> [提示資料]:
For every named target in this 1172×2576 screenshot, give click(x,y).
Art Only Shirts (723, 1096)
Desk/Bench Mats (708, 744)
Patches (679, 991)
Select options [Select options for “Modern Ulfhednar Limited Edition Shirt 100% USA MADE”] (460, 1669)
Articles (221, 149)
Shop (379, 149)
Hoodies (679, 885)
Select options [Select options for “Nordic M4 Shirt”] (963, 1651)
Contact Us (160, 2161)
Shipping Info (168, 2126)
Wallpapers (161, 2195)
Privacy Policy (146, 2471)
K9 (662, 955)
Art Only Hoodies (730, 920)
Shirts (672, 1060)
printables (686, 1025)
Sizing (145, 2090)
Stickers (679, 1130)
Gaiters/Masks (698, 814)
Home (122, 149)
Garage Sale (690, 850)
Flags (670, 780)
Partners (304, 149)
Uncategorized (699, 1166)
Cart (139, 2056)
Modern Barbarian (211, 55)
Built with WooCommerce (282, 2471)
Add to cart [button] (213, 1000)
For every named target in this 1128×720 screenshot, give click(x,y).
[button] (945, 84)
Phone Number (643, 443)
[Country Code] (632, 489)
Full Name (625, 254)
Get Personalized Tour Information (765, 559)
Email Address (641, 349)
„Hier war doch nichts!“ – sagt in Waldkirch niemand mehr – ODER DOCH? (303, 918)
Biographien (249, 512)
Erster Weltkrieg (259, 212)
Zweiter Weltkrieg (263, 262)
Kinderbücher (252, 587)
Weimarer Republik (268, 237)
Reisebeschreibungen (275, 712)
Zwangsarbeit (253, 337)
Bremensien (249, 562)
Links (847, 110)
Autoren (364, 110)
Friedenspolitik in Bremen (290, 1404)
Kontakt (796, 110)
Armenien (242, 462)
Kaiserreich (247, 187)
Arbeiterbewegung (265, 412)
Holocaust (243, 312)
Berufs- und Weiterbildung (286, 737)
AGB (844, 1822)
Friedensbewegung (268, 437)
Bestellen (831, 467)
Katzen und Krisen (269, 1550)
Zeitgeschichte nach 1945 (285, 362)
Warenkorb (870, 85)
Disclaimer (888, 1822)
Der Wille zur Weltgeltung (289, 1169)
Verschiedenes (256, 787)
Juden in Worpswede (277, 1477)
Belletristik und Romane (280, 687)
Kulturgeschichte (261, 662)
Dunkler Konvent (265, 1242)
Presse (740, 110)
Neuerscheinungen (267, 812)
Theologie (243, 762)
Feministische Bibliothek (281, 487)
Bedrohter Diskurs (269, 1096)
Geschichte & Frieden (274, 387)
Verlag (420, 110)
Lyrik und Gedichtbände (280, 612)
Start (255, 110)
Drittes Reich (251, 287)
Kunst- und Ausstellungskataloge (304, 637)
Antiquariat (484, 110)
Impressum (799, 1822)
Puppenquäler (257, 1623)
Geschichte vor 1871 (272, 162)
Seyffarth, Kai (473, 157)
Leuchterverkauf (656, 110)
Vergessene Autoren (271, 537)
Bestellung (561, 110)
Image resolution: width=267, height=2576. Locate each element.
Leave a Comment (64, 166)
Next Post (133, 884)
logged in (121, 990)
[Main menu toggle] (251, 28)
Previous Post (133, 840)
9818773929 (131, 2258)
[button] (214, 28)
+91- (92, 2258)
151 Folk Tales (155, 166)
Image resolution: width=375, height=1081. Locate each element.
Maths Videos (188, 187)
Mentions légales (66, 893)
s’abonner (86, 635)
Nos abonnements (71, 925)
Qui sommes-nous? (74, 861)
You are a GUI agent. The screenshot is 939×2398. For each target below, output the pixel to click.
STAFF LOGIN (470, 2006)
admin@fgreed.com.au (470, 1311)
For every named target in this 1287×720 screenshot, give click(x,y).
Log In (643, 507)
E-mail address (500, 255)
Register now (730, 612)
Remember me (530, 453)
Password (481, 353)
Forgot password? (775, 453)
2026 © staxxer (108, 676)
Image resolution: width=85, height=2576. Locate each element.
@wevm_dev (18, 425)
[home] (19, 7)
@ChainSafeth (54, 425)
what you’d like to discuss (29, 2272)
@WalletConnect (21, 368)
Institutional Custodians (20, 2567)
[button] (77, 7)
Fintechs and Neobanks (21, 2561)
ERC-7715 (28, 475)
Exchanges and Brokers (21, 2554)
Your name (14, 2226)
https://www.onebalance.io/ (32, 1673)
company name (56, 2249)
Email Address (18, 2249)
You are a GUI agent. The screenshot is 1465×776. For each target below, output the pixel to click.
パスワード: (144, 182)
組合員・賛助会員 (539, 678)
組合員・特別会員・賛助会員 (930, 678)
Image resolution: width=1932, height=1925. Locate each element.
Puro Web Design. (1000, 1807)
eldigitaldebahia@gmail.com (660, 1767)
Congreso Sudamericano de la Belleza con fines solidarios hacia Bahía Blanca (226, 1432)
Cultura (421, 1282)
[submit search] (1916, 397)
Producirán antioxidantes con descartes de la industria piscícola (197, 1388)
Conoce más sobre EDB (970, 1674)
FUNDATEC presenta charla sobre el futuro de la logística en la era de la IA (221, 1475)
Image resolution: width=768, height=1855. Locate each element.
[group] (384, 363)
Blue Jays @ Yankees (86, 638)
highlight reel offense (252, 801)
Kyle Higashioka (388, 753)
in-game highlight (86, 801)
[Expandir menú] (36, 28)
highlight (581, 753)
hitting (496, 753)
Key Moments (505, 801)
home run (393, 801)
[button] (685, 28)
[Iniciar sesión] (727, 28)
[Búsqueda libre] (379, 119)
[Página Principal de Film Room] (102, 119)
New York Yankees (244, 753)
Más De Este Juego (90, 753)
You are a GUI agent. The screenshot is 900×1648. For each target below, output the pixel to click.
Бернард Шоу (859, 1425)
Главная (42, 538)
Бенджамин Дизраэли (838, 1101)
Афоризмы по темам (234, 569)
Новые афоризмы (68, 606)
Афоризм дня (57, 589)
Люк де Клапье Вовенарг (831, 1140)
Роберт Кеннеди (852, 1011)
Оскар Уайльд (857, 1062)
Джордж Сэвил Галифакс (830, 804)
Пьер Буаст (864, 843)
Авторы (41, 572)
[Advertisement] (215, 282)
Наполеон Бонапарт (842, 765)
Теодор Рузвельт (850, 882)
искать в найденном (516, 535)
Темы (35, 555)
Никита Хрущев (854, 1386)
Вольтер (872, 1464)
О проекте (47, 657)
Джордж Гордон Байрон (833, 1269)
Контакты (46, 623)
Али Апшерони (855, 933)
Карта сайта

> [指示と要件]: 上記の項目をすべて、「Garage Sale」を「Yard Sale」に置き換えて改めて記してください。それ以外の箇所は一切変更しないでください。

> [記述回答]:
For every named target in this 1172×2576 screenshot, give click(x,y).
Art Only Shirts (723, 1096)
Desk/Bench Mats (708, 744)
Patches (679, 991)
Select options [Select options for “Modern Ulfhednar Limited Edition Shirt 100% USA MADE”] (460, 1669)
Articles (221, 149)
Shop (379, 149)
Hoodies (679, 885)
Select options [Select options for “Nordic M4 Shirt”] (963, 1651)
Contact Us (160, 2161)
Shipping Info (168, 2126)
Wallpapers (161, 2195)
Privacy Policy (146, 2471)
K9 (662, 955)
Art Only Hoodies (730, 920)
Shirts (672, 1060)
printables (686, 1025)
Sizing (145, 2090)
Stickers (679, 1130)
Gaiters/Masks (698, 814)
Home (122, 149)
Yard Sale (690, 850)
Flags (670, 780)
Partners (304, 149)
Uncategorized (699, 1166)
Cart (139, 2056)
Modern Barbarian (211, 55)
Built with WooCommerce (282, 2471)
Add to cart [button] (213, 1000)
For every named target in this 1128×720 screenshot, give click(x,y).
[button] (945, 84)
Phone Number (643, 443)
[Country Code] (632, 489)
Full Name (625, 254)
Get Personalized Tour Information (765, 559)
Email Address (641, 349)
„Hier war doch nichts!“ – sagt in Waldkirch niemand mehr – ODER DOCH? (303, 918)
Biographien (249, 512)
Erster Weltkrieg (259, 212)
Zweiter Weltkrieg (263, 262)
Kinderbücher (252, 587)
Weimarer Republik (268, 237)
Reisebeschreibungen (275, 712)
Zwangsarbeit (253, 337)
Bremensien (249, 562)
Links (847, 110)
Autoren (364, 110)
Friedenspolitik in Bremen (290, 1404)
Kontakt (796, 110)
Armenien (242, 462)
Kaiserreich (247, 187)
Arbeiterbewegung (265, 412)
Holocaust (243, 312)
Berufs- und Weiterbildung (286, 737)
AGB (844, 1822)
Friedensbewegung (268, 437)
Bestellen (831, 467)
Katzen und Krisen (269, 1550)
Zeitgeschichte nach 1945 (285, 362)
Warenkorb (870, 85)
Disclaimer (888, 1822)
Der Wille zur Weltgeltung (289, 1169)
Verschiedenes (256, 787)
Juden in Worpswede (277, 1477)
Belletristik und Romane (280, 687)
Kulturgeschichte (261, 662)
Dunkler Konvent (265, 1242)
Presse (740, 110)
Neuerscheinungen (267, 812)
Theologie (243, 762)
Feministische Bibliothek (281, 487)
Bedrohter Diskurs (269, 1096)
Geschichte & Frieden (274, 387)
Verlag (420, 110)
Lyrik und Gedichtbände (280, 612)
Start (255, 110)
Drittes Reich (251, 287)
Kunst- und Ausstellungskataloge (304, 637)
Antiquariat (484, 110)
Impressum (799, 1822)
Puppenquäler (257, 1623)
Geschichte vor 1871 (272, 162)
Seyffarth, Kai (473, 157)
Leuchterverkauf (656, 110)
Vergessene Autoren (271, 537)
Bestellung (561, 110)
Image resolution: width=267, height=2576. Locate each element.
Leave a Comment (64, 166)
Next Post (133, 884)
logged in (121, 990)
[Main menu toggle] (251, 28)
Previous Post (133, 840)
9818773929 (131, 2258)
[button] (214, 28)
+91- (92, 2258)
151 Folk Tales (155, 166)
Image resolution: width=375, height=1081. Locate each element.
Maths Videos (188, 187)
Mentions légales (66, 893)
s’abonner (86, 635)
Nos abonnements (71, 925)
Qui sommes-nous? (74, 861)
You are a GUI agent. The screenshot is 939×2398. For each target below, output the pixel to click.
STAFF LOGIN (470, 2006)
admin@fgreed.com.au (470, 1311)
For every named target in this 1287×720 screenshot, give click(x,y).
Log In (643, 507)
E-mail address (500, 255)
Register now (730, 612)
Remember me (530, 453)
Password (481, 353)
Forgot password? (775, 453)
2026 © staxxer (108, 676)
Image resolution: width=85, height=2576. Locate each element.
@wevm_dev (18, 425)
[home] (19, 7)
@ChainSafeth (54, 425)
what you’d like to discuss (29, 2272)
@WalletConnect (21, 368)
Institutional Custodians (20, 2567)
[button] (77, 7)
Fintechs and Neobanks (21, 2561)
ERC-7715 (28, 475)
Exchanges and Brokers (21, 2554)
Your name (14, 2226)
https://www.onebalance.io/ (32, 1673)
company name (56, 2249)
Email Address (18, 2249)
You are a GUI agent. The screenshot is 1465×776. For each target below, output the pixel to click.
パスワード: (144, 182)
組合員・賛助会員 (539, 678)
組合員・特別会員・賛助会員 (930, 678)
Image resolution: width=1932, height=1925. Locate each element.
Puro Web Design. (1000, 1807)
eldigitaldebahia@gmail.com (660, 1767)
Congreso Sudamericano de la Belleza con fines solidarios hacia Bahía Blanca (226, 1432)
Cultura (421, 1282)
[submit search] (1916, 397)
Producirán antioxidantes con descartes de la industria piscícola (197, 1388)
Conoce más sobre EDB (970, 1674)
FUNDATEC presenta charla sobre el futuro de la logística en la era de la IA (221, 1475)
Image resolution: width=768, height=1855. Locate each element.
[group] (384, 363)
Blue Jays @ Yankees (86, 638)
highlight reel offense (252, 801)
Kyle Higashioka (388, 753)
in-game highlight (86, 801)
[Expandir menú] (36, 28)
highlight (581, 753)
hitting (496, 753)
Key Moments (505, 801)
home run (393, 801)
[button] (685, 28)
[Iniciar sesión] (727, 28)
[Búsqueda libre] (379, 119)
[Página Principal de Film Room] (102, 119)
New York Yankees (244, 753)
Más De Este Juego (90, 753)
You are a GUI agent. The screenshot is 900×1648. For each target below, output the pixel to click.
Бернард Шоу (859, 1425)
Главная (42, 538)
Бенджамин Дизраэли (838, 1101)
Афоризмы по темам (234, 569)
Новые афоризмы (68, 606)
Афоризм дня (57, 589)
Люк де Клапье Вовенарг (831, 1140)
Роберт Кеннеди (852, 1011)
Оскар Уайльд (857, 1062)
Джордж Сэвил Галифакс (830, 804)
Пьер Буаст (864, 843)
Авторы (41, 572)
[Advertisement] (215, 282)
Наполеон Бонапарт (842, 765)
Теодор Рузвельт (850, 882)
искать в найденном (516, 535)
Темы (35, 555)
Никита Хрущев (854, 1386)
Вольтер (872, 1464)
О проекте (47, 657)
Джордж Гордон Байрон (833, 1269)
Контакты (46, 623)
Али Апшерони (855, 933)
Карта сайта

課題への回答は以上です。